There is so much wrong with Hakeem’s 2010 paper in which he claims to be able to ‘cure’ trans people it is hard to know where to begin. These kind of claims have been repeated throughout the chequered history of psychiatric engagement with trans people. His kind of treatment “talking therapies” as Julie Bindel calls them, “reparative therapy” being one of the many euphemisms employed by the “treatment has also been tried on gays and lesbians and been shown to fail, causing only feelings of trauma, guilt and suicidal tendencies.

His paper makes assertions for which he provides no evidence and his methods, selection of research participants and the nature of their participation in the study appear to be opaque in extreme. In addition there is no mention of research ethics which are particularly important when one is publishing research about individuals with whom one has a professional-client relationship.

Gosh. I’m sure glad this man is going to be sharing a platform with Bindel.

Who else do we have? Ah yes, Dr Domenico Di Ceglie. The conference blurb points out that he works for the Tavistock Clinic, a service that offers approximately sod all a very limited “service” for trans children and adolescents. Contacts of mine who have attended this clinic explain that therapists have patronised them, steered the conversation away from any real discussion of gender, and refused to offer treatment. Realistically, hormones are banned until you’re 18 for the vast majority of trans teens in the UK. Looks like you’re doing a sterling job, doctor!

James Barrett is a controversial fellow, to say the least. He’s deeply unpopular with some of his patients at Charing Cross, whilst others like him. He’s provided a great deal of help to many, but is a bit obsessed with the idea that people need to be in employment or education in order to earn treatment. He has been known to block treatment for individuals who have disabilities that prevent them from working.

Finally, we have Christina Richards, another Charing Cross psych. Shockingly, Christina brings the number of trans people speaking at this conference up to a grand total of one.

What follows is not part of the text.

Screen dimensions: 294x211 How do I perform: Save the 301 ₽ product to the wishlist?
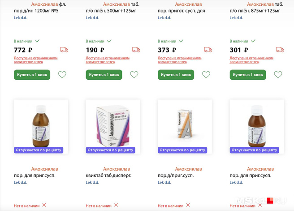tap(278, 75)
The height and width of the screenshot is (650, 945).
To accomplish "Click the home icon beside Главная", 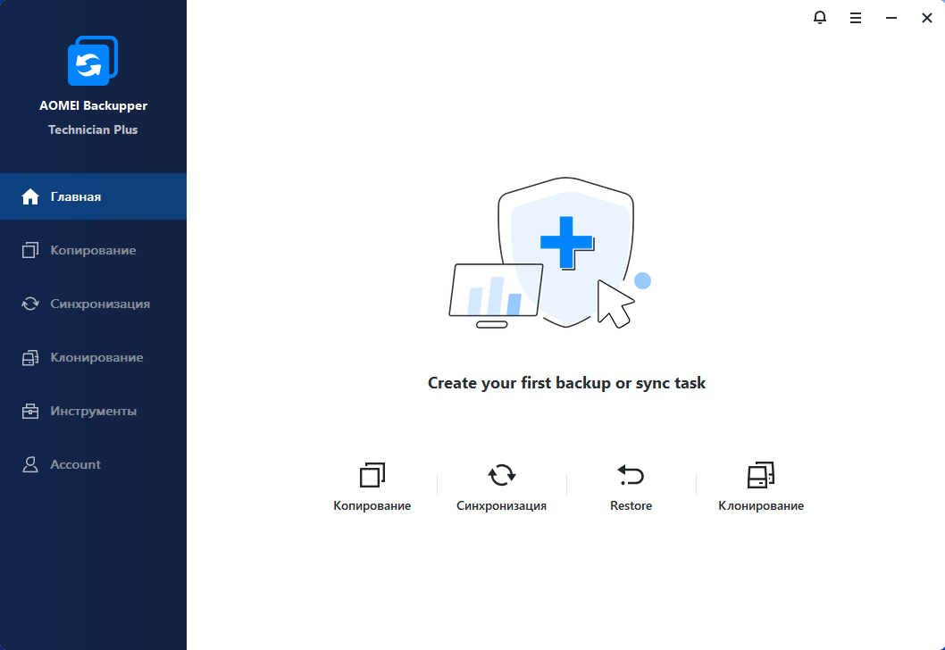I will pyautogui.click(x=30, y=196).
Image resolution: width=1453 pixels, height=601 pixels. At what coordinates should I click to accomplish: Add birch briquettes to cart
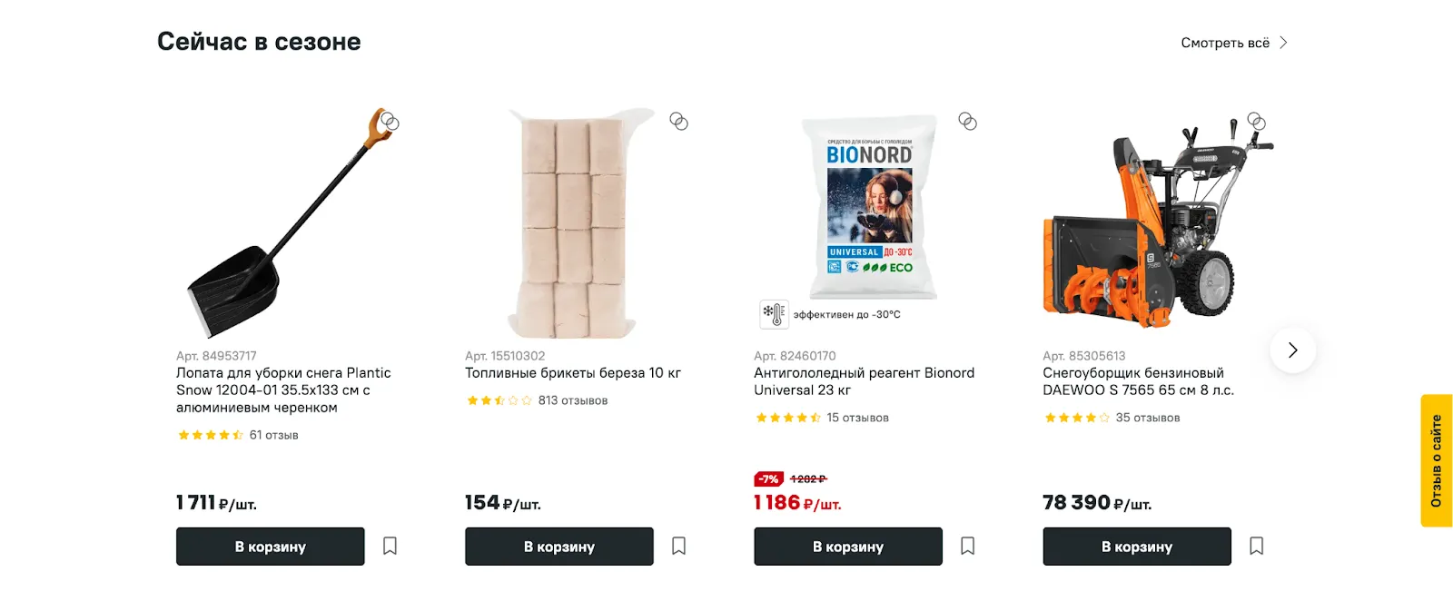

As a community, we shouldn’t simply let this pass. Most of these speakers aren’t just dodgy, they’re downright dangerous. We need to be asking the Royal College of Psychiatrists’ Gay and Lesbian Special Interest Group what the heck they think they’re doing, raising awareness of this travesty in the LGBT media, and if necessary picketing the meeting. If we let this go without a fuss then the vile propaganda of individuals such as Hakeem and Bindel will only spread unchecked.